**Consigne 1**
Renvoyez toutes les lignes du listing placé après le texte, sans rien y changer et sans reproduire les images.

**Extrait du texte**
-*-

Rapidement, le lecteur ou la lectrice se rendra compte que l’isotopie de la mort traverse le recueil ; le voyage donne lieu à une réflexion sur la réalité franco-ontarienne, et plus largement canadienne, ainsi que sur la situation des minorités, sombrement dépeintes. D’après la voix narrative mise en scène, les références francophones ne signifient plus rien et témoignent de l’échec du biculturalisme fédéral. Elle rappelle que sont décédés plusieurs piliers de la culture canadienne-française ou franco-ontarienne : « Pierre Elliott Trudeau est mort » (FF : 33) ; « Roger Bernard est mort[5] » (FF : 36) et « André Paiement est mort[6] » (FF : 36). Enfin, le Canada, sous la forme d’un biscuit à l’érable, est « en miettes dans [s]es mains » (FF : 12), et des « voix brisées […] commentent la Nuit sur l’étang en anglais[7] » (FF : 53).

Tout en dressant un portrait pessimiste de l’avenir des francophones en Ontario, la voix narrative tire profit du langage pour créer des jeux de mots faciles à saisir lors d’une lecture-en-progression (ou d’une lecture heuristique pour reprendre la notion de Riffaterre). Contrairement aux mots d’esprit qui portent « sur les pensées, sur les idées, sur le signifié », les jeux de mots portent « sur les mots eux-mêmes, sur la forme, sur le signifiant » (Guiraud, 1976 : 101). Ils ajoutent néanmoins une couche de sens aux propos de Charlebois : l’autoroute Transcanadienne devient la « transe canadienne » (FF : 11) et on passe de l’unifolié à la « folie unie » (FF : 12). Ces deux paronomases, figure qui consiste à juxtaposer des paronymes, rendent compte de l’impasse dans lequel se trouve le pays selon la perspective du recueil.

-*-

**Données d'entrée**
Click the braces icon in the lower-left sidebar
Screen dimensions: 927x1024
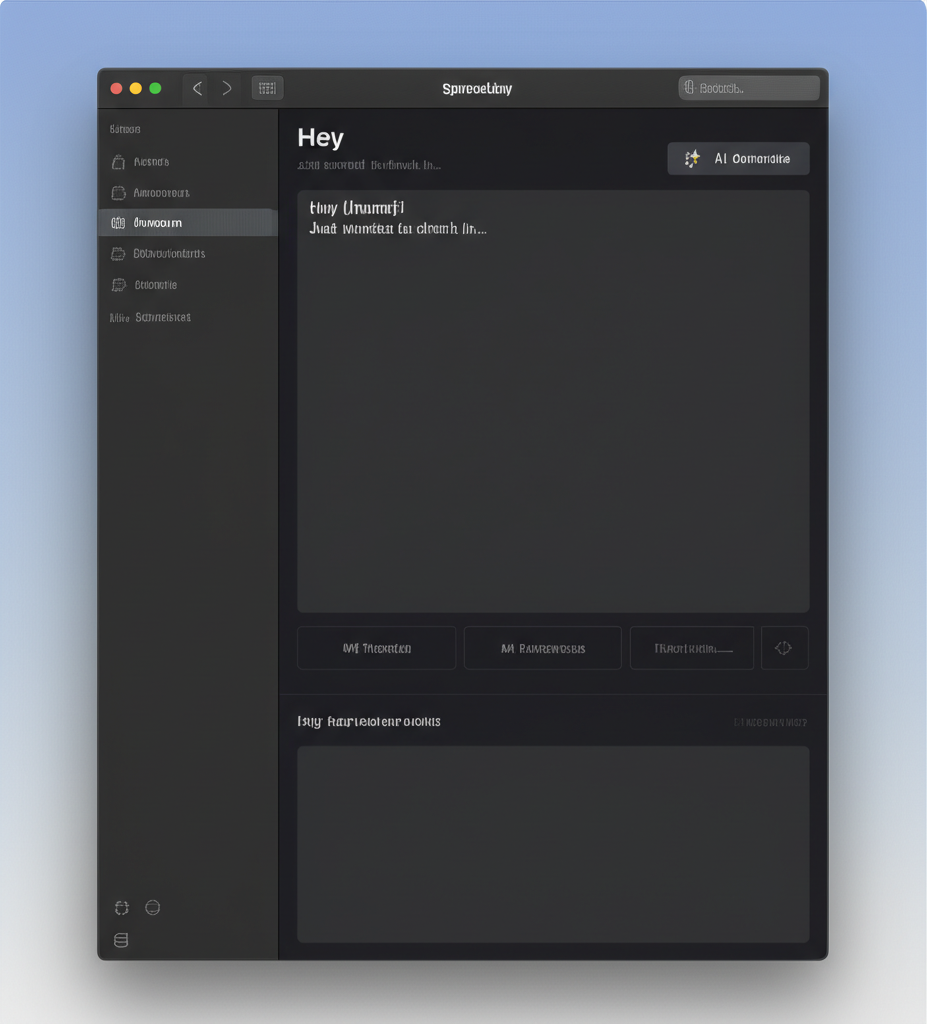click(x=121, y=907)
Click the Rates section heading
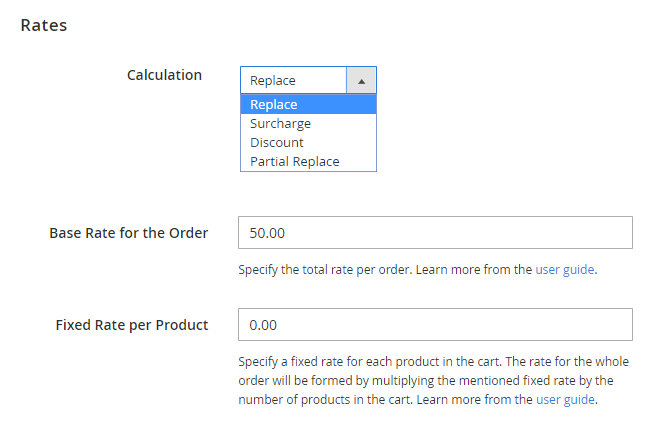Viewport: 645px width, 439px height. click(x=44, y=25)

-*-

**Consigne 2**
Dans le passage sur le recueil de Charlebois, quelles personnes la voix narrative déclare-t-elle mortes ?

**Résultat final 1**
Click the braces icon in the lower-left sidebar
Screen dimensions: 927x1024
click(x=121, y=907)
Click the Rates section heading
Viewport: 645px width, 439px height. click(x=44, y=25)

**Résultat final 2**
Pierre Elliott Trudeau, Roger Bernard et André Paiement.